Recently I’ve had the pleasure of enjoying a triple dose of the western genre with 3:10 to Yuma.
While on vacation this summer with my brother and his family, the car DVD player ran through the newest incarnation (starring Russell Crowe and Christian Bale) twice but I was too carsick to watch it. The movie sounded exciting though so I quickly moved it to the top of my Netflix cue in order to finally get a look at it. I loved this movie for a variety of reasons. The scenery was beautiful; the characters were stark and so-very western; the soundtrack spot on for what I thought a modern western should sound like. Crowe’s Ben Wade was creepily malevolent throughout, though I thought Bale’s portrayal of down-on-his-luck rancher Dan Evans was a bit overblown. Spectacular stagecoach crashes, wild and bloody shootouts, and hell-bent-for-leather horsework combined for what I thought was a rollicking good time!

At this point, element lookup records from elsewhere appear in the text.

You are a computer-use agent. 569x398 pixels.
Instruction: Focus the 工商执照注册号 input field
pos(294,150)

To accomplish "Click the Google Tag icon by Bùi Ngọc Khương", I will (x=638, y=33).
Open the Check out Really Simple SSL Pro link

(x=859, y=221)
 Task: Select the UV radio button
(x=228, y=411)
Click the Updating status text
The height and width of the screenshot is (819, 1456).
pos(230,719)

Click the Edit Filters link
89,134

I love that moment at the end of a movie when I catch those two little words that are frequently flying by at the speed of light, “Based on,” and I saw at the end of this film that it was based on an Elmore Leonard short story of the same name that was originally published in Dime Western Magazine in 1953. After reading up on the film and short story, I also learned that the Russell Crowe/Christian Bale film was a remake of the original 1957 film adaptation of the same name. I quickly located the both the short story and the 1957 original and settled in to compare all three.
The short story opens with Marshall Paul Scallen arriving at a side entrance to the Republic Hotel in the city of Contention with his prisoner, the infamous outlaw Jim Kidd. Mr. Butterfield from the film is Mr. Timpey in the short story and he meets Marshall Scallen at the door and shows them to Room 207 of the Republic Hotel. From this point on, the 1957 film follows the dialogue of the short story more closely than the recent film but the trip the marshall and outlaw take to the station has definitely been lengthened and dramatized more in the current film. The ending of the story, which I won’t share since some of you may not have seen or read any version of the story yet, is again more closely followed by the 1957 film and abandoned all together in the current version. Suffice it to say that Jim Kidd/Ben Wade is on the 3:10 to Yuma, but you’ll have to check out all three versions to see how he gets there.
It was fun reading AND fun watching to compare these two film interpretations and the original shortstory so I believe I'll be doing something like this again. I have my sights set next on The Curious Case of Benjamin Button. The film is due out December 25, 2008 (starring Brad Pitt and Cate Blanchette) and the shortstory is by F. Scott Fitzgerald.